What you should do.
Convert the material below into a JSON list of strings, with each line as its own string. Leave out the blank lines.

+ + + + +

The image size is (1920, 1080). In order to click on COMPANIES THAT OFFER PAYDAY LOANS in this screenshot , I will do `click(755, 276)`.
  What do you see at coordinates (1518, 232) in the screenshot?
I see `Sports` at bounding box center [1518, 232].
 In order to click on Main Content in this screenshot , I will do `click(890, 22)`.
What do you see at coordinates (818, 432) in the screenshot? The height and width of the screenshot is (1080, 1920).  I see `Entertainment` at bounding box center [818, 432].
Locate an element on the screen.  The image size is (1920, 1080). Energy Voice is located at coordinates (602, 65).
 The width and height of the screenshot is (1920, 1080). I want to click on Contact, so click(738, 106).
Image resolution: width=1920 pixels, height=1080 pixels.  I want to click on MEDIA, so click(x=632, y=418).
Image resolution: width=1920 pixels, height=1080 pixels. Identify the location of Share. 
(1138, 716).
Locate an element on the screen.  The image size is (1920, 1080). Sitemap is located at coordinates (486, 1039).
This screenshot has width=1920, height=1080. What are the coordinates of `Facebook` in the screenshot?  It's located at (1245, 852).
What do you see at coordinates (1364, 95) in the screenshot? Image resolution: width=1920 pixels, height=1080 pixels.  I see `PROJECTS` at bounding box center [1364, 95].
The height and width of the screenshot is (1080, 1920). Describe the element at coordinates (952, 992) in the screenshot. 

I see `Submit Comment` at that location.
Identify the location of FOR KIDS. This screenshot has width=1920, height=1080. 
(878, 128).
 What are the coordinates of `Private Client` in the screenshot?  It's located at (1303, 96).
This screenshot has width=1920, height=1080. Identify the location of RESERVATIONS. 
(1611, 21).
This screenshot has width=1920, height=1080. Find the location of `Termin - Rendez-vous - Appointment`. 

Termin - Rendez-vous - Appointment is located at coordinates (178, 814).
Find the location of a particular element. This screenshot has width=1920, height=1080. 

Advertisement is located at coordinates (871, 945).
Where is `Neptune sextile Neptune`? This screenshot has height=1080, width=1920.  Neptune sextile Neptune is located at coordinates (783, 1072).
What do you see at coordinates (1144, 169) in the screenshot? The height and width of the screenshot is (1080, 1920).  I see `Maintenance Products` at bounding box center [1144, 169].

+ + + + +

The solution.
[
  "The image size is (1920, 1080). In order to click on COMPANIES THAT OFFER PAYDAY LOANS in this screenshot , I will do `click(755, 276)`.",
  "  What do you see at coordinates (1518, 232) in the screenshot?",
  "I see `Sports` at bounding box center [1518, 232].",
  " In order to click on Main Content in this screenshot , I will do `click(890, 22)`.",
  "What do you see at coordinates (818, 432) in the screenshot? The height and width of the screenshot is (1080, 1920).  I see `Entertainment` at bounding box center [818, 432].",
  "Locate an element on the screen.  The image size is (1920, 1080). Energy Voice is located at coordinates (602, 65).",
  " The width and height of the screenshot is (1920, 1080). I want to click on Contact, so click(738, 106).",
  "Image resolution: width=1920 pixels, height=1080 pixels.  I want to click on MEDIA, so click(x=632, y=418).",
  "Image resolution: width=1920 pixels, height=1080 pixels. Identify the location of Share. ",
  "(1138, 716).",
  "Locate an element on the screen.  The image size is (1920, 1080). Sitemap is located at coordinates (486, 1039).",
  "This screenshot has width=1920, height=1080. What are the coordinates of `Facebook` in the screenshot?  It's located at (1245, 852).",
  "What do you see at coordinates (1364, 95) in the screenshot? Image resolution: width=1920 pixels, height=1080 pixels.  I see `PROJECTS` at bounding box center [1364, 95].",
  "The height and width of the screenshot is (1080, 1920). Describe the element at coordinates (952, 992) in the screenshot. ",
  "I see `Submit Comment` at that location.",
  "Identify the location of FOR KIDS. This screenshot has width=1920, height=1080. ",
  "(878, 128).",
  " What are the coordinates of `Private Client` in the screenshot?  It's located at (1303, 96).",
  "This screenshot has width=1920, height=1080. Identify the location of RESERVATIONS. ",
  "(1611, 21).",
  "This screenshot has width=1920, height=1080. Find the location of `Termin - Rendez-vous - Appointment`. ",
  "Termin - Rendez-vous - Appointment is located at coordinates (178, 814).",
  "Find the location of a particular element. This screenshot has width=1920, height=1080. ",
  "Advertisement is located at coordinates (871, 945).",
  "Where is `Neptune sextile Neptune`? This screenshot has height=1080, width=1920.  Neptune sextile Neptune is located at coordinates (783, 1072).",
  "What do you see at coordinates (1144, 169) in the screenshot? The height and width of the screenshot is (1080, 1920).  I see `Maintenance Products` at bounding box center [1144, 169]."
]